SpaceX Scrubs 8th Starship Rocket Test Flight

SpaceX Scrubs 8th Starship Rocket Test Flight

Starship — the spacecraft that Elon Musk says will one day take people to Mars — will try another day to carry out its eighth test flight.

This trip to space, which had been scheduled for Monday night, was to be largely a do-over of the seventh flight, which launched in January. In that test, Starship’s mammoth booster, or the bottom of the rocket, successfully returned to the launchpad, but the upper-stage spacecraft disintegrated over the Caribbean, with some debris landing on the Turks and Caicos Islands.

But an issue with the second-stage spacecraft, resulted in the postponement of Monday’s launch attempt from the company’s South Texas launchpad. During the livestream, SpaceX commentators did not offer details about what caused the launch to be called off.

In a posting on X, Mr.
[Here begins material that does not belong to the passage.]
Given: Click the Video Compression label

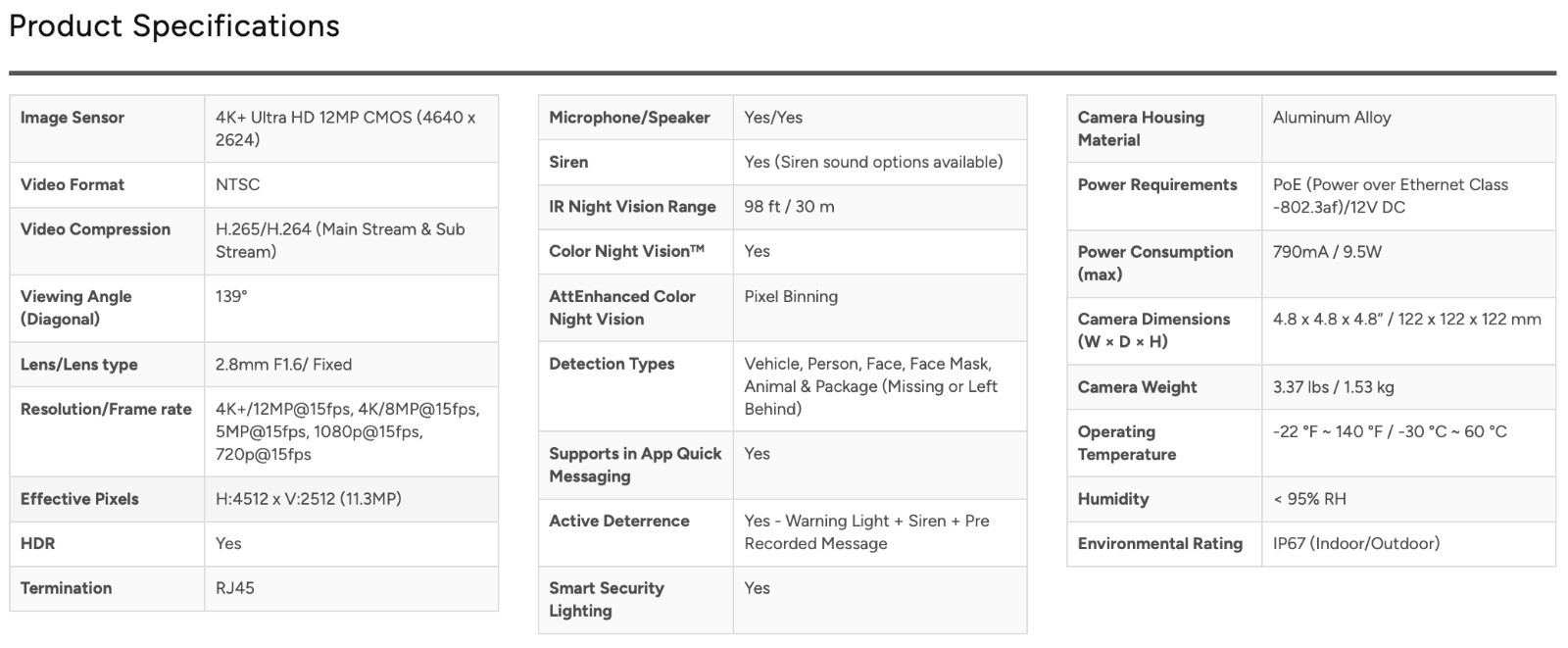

Musk, the chief executive of SpaceX said there were “too many question marks about this flight” and cited low pressure in one particular system.

He added that it was best to take the rocket off the launchpad, inspect it “and try again in a day or two.”

The Starship rocket system is the largest ever built. At 403 feet tall, it’s nearly 100 feet taller than the Statue of Liberty atop its pedestal.